(Your goal)
A faithful, word-for-word transcription of all the data is what is needed.

(Data in this exercise)

--- --- ---

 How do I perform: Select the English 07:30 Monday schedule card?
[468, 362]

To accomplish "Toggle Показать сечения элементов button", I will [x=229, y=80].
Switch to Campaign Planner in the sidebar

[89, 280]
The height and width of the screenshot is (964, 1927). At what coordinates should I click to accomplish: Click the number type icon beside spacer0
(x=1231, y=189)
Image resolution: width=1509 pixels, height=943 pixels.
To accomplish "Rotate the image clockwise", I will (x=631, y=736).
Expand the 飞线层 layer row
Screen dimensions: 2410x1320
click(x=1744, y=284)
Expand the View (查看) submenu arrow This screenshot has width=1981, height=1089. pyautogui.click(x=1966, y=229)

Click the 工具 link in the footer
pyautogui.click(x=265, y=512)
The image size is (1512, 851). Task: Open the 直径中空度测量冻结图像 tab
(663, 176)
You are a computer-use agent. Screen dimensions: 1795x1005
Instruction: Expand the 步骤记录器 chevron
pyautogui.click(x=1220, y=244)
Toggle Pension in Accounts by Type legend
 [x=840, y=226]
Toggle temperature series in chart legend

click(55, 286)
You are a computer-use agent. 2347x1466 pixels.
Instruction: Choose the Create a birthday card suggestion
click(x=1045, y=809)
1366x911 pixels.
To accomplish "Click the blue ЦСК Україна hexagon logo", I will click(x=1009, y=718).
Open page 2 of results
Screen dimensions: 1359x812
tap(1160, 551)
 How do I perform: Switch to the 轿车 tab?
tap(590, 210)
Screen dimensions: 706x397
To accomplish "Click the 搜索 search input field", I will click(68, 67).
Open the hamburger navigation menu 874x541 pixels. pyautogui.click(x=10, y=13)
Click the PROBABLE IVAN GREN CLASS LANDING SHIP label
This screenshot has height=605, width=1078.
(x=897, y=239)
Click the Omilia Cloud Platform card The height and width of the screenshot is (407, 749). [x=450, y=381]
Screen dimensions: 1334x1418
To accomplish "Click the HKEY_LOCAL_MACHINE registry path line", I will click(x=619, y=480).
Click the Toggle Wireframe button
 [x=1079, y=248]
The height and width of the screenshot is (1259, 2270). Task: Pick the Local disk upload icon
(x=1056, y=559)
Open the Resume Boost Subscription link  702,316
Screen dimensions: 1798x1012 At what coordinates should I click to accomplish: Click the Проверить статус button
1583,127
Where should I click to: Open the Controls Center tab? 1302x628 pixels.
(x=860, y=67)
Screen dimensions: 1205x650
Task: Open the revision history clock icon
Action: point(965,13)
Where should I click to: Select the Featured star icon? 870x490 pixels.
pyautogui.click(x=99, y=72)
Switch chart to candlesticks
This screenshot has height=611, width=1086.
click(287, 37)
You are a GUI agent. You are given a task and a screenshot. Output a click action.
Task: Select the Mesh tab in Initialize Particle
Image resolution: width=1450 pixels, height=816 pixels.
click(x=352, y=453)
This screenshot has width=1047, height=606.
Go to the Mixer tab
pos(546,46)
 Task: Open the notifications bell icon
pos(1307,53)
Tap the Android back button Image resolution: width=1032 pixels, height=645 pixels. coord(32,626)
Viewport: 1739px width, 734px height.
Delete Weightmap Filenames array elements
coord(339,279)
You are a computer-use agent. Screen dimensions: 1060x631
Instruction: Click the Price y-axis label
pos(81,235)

--- --- ---

(Answer box)
 How do I perform: Select the English 07:30 Monday schedule card?
[468, 362]

To accomplish "Toggle Показать сечения элементов button", I will [x=229, y=80].
Switch to Campaign Planner in the sidebar

[89, 280]
The height and width of the screenshot is (964, 1927). At what coordinates should I click to accomplish: Click the number type icon beside spacer0
(x=1231, y=189)
Image resolution: width=1509 pixels, height=943 pixels.
To accomplish "Rotate the image clockwise", I will (x=631, y=736).
Expand the 飞线层 layer row
Screen dimensions: 2410x1320
click(x=1744, y=284)
Expand the View (查看) submenu arrow This screenshot has width=1981, height=1089. pyautogui.click(x=1966, y=229)

Click the 工具 link in the footer
pyautogui.click(x=265, y=512)
The image size is (1512, 851). Task: Open the 直径中空度测量冻结图像 tab
(663, 176)
You are a computer-use agent. Screen dimensions: 1795x1005
Instruction: Expand the 步骤记录器 chevron
pyautogui.click(x=1220, y=244)
Toggle Pension in Accounts by Type legend
 [x=840, y=226]
Toggle temperature series in chart legend

click(55, 286)
You are a computer-use agent. 2347x1466 pixels.
Instruction: Choose the Create a birthday card suggestion
click(x=1045, y=809)
1366x911 pixels.
To accomplish "Click the blue ЦСК Україна hexagon logo", I will click(x=1009, y=718).
Open page 2 of results
Screen dimensions: 1359x812
tap(1160, 551)
 How do I perform: Switch to the 轿车 tab?
tap(590, 210)
Screen dimensions: 706x397
To accomplish "Click the 搜索 search input field", I will click(68, 67).
Open the hamburger navigation menu 874x541 pixels. pyautogui.click(x=10, y=13)
Click the PROBABLE IVAN GREN CLASS LANDING SHIP label
This screenshot has height=605, width=1078.
(x=897, y=239)
Click the Omilia Cloud Platform card The height and width of the screenshot is (407, 749). [x=450, y=381]
Screen dimensions: 1334x1418
To accomplish "Click the HKEY_LOCAL_MACHINE registry path line", I will click(x=619, y=480).
Click the Toggle Wireframe button
 [x=1079, y=248]
The height and width of the screenshot is (1259, 2270). Task: Pick the Local disk upload icon
(x=1056, y=559)
Open the Resume Boost Subscription link  702,316
Screen dimensions: 1798x1012 At what coordinates should I click to accomplish: Click the Проверить статус button
1583,127
Where should I click to: Open the Controls Center tab? 1302x628 pixels.
(x=860, y=67)
Screen dimensions: 1205x650
Task: Open the revision history clock icon
Action: point(965,13)
Where should I click to: Select the Featured star icon? 870x490 pixels.
pyautogui.click(x=99, y=72)
Switch chart to candlesticks
This screenshot has height=611, width=1086.
click(287, 37)
You are a GUI agent. You are given a task and a screenshot. Output a click action.
Task: Select the Mesh tab in Initialize Particle
Image resolution: width=1450 pixels, height=816 pixels.
click(x=352, y=453)
This screenshot has width=1047, height=606.
Go to the Mixer tab
pos(546,46)
 Task: Open the notifications bell icon
pos(1307,53)
Tap the Android back button Image resolution: width=1032 pixels, height=645 pixels. coord(32,626)
Viewport: 1739px width, 734px height.
Delete Weightmap Filenames array elements
coord(339,279)
You are a computer-use agent. Screen dimensions: 1060x631
Instruction: Click the Price y-axis label
pos(81,235)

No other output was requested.